President Trump has plans to order China’s ByteDance, the owner of hit social video app TikTok, to divest from the company, according to new reporting from Bloomberg. The app is increasingly a target of U.S. security concerns over its Chinese ownership.
After the initial news, reports bubbled up that Microsoft is in talks to buy the Chinese social network, which is potentially valued at $50 billion and has a massive footprint in the U.S. and beyond. TikTok itself is not available in China and Chinese users instead use Douyin, a similar ByteDance-owned app specific to the country.
While little is known about what such a sale could mean or if the president would really play any role, the event would send huge waves through the tech world. TikTok is one of the only meaningful outside competitors for U.S.-based social networks like YouTube and Facebook.
It’s also not clear if the sale would somehow spin out the company’s U.S. business or if TikTok’s broad international operations would remain intact.
TikTok knows it’s in trouble in the U.S. At a time when even American tech companies are under fire from regulators, the company desperately needs to alleviate government concerns about its Chinese ownership. TikTok made a big strategic move in that direction this May, hiring Disney executive Kevin Mayer on as CEO of TikTok and COO of ByteDance.
It would certainly be strange timing were an American tech giant to purchase TikTok: On Wednesday, a Congressional committee held a high-profile hearing scrutinizing tech’s biggest mergers and acquisitions. The White House declined to comment on the report when contacted by TechCrunch.
Although its big tech peers Apple, Google, Facebook and Amazon were subject to four-plus hours of Congressional scrutiny Wednesday, Microsoft was not asked to attend. Unlike those companies, Microsoft has grappled with antitrust action by the U.S. government before.
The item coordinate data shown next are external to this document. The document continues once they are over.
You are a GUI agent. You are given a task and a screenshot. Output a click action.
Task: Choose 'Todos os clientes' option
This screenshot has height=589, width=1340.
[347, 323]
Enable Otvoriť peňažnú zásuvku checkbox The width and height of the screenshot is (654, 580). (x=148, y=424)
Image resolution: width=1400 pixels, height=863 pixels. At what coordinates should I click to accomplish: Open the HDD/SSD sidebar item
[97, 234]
Microsoft’s primary focus on enterprise rather than consumer business likely also steered regulators away, though the TikTok deal could invite new attention unless it has some kind of special blessing from the federal government.
TikTok has come under increased government scrutiny recently, with the president expressing interest in banning the app outright in the U.S. This month, Joe Biden’s campaign asked its staffers to delete the app from both work and personal devices.
Some U.S. companies have also banned their employees from using the app over concerns about its Chinese ownership.